▸ **Problem details**: Write out only the lines from the line that holds "Click the download link" to the end of the listing below, inclusive, with the pictures omitted.

▸ **Data to use**:
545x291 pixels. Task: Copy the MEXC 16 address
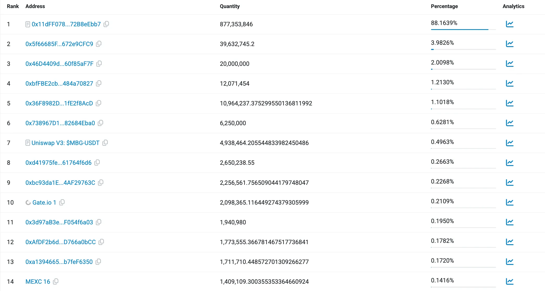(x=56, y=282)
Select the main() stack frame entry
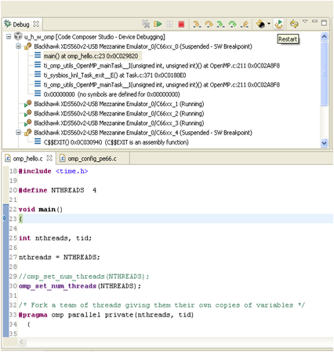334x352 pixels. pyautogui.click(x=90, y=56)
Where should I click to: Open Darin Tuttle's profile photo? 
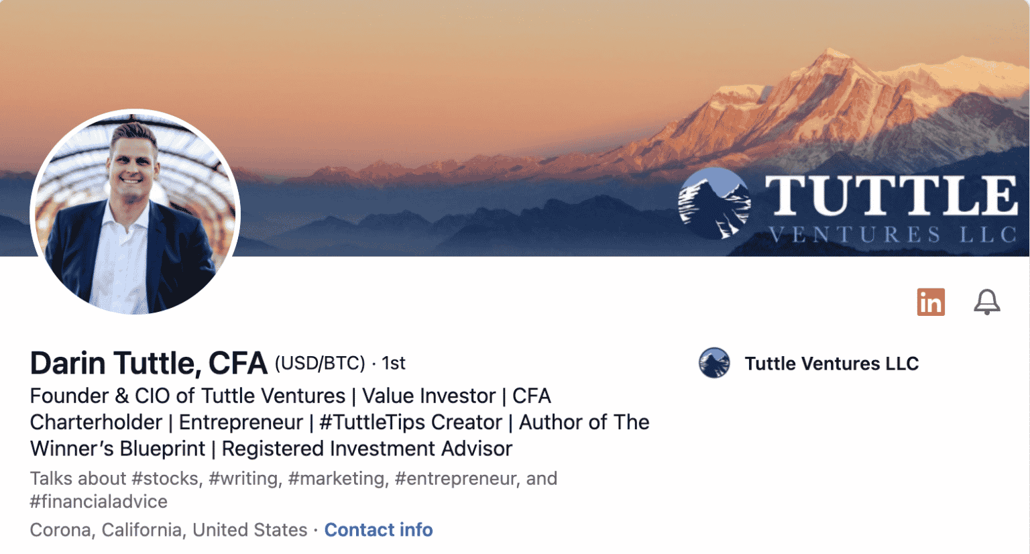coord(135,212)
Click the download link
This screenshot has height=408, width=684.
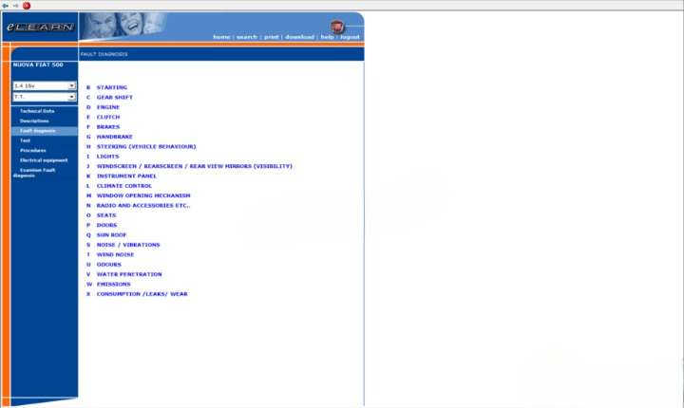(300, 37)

▸ **Exercise solution**:
Click the download link
This screenshot has height=408, width=684.
(300, 37)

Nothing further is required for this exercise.